[Your objective] Search the entries for the word "computer" and copy each line that has it.
Input data Start Marker
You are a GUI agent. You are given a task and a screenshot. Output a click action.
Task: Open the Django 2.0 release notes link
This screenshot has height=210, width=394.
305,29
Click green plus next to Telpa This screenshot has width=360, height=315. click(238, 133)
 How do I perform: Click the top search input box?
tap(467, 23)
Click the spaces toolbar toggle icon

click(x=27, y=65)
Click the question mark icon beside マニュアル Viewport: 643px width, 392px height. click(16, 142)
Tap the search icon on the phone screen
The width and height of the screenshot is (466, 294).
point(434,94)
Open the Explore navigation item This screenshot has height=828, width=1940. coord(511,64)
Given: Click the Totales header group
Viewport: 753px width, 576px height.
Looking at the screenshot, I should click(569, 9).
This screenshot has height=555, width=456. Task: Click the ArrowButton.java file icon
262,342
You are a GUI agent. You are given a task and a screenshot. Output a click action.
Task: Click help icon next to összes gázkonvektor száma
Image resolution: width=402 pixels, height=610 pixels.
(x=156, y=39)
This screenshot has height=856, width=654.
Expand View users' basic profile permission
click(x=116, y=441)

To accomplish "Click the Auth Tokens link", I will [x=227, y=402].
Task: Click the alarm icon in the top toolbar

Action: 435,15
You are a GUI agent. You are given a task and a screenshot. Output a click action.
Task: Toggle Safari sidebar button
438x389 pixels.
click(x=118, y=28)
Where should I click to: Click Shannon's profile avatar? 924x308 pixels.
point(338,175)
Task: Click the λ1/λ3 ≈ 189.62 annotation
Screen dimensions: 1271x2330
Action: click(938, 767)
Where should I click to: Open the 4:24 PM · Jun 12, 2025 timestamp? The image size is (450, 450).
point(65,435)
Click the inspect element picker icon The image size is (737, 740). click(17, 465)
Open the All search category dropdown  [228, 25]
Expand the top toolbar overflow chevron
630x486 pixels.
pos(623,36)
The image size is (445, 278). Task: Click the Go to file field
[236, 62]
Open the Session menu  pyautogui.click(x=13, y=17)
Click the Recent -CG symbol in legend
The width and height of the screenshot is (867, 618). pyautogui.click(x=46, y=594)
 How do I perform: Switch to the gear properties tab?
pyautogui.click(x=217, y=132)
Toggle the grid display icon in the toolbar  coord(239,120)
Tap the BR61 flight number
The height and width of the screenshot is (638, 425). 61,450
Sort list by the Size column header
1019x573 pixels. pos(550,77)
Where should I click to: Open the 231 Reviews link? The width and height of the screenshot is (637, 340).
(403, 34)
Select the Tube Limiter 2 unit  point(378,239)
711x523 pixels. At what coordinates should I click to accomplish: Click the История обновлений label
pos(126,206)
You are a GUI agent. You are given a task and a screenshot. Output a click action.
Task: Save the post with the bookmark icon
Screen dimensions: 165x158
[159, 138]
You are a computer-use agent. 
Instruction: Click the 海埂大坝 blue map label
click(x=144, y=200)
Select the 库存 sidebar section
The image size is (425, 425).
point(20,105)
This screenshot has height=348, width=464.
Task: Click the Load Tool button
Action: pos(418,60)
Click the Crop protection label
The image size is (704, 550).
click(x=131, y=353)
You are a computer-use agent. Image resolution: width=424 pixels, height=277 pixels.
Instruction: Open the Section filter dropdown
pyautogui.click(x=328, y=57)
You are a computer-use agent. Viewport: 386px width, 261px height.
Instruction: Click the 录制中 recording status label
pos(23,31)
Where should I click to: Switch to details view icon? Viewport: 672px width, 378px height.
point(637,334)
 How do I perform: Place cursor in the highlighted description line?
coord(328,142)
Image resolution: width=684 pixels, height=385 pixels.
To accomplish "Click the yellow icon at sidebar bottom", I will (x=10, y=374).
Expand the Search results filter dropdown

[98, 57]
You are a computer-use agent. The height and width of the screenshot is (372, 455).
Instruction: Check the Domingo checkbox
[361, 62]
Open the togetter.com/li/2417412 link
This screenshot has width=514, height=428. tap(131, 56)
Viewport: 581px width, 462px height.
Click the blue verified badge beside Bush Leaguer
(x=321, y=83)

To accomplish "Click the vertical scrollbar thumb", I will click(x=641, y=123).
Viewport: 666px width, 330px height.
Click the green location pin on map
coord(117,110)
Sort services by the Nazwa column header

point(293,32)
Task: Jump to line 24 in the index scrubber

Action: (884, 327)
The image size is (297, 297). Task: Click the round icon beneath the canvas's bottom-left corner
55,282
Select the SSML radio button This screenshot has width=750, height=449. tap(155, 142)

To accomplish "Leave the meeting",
Input data End Marker
[Exercise output]
You are a computer-use agent. 
You are a computer-use agent. Image resolution: width=424 pixels, height=277 pixels.
You are a computer-use agent. Viewport: 386px width, 261px height.
You are a computer-use agent. The height and width of the screenshot is (372, 455).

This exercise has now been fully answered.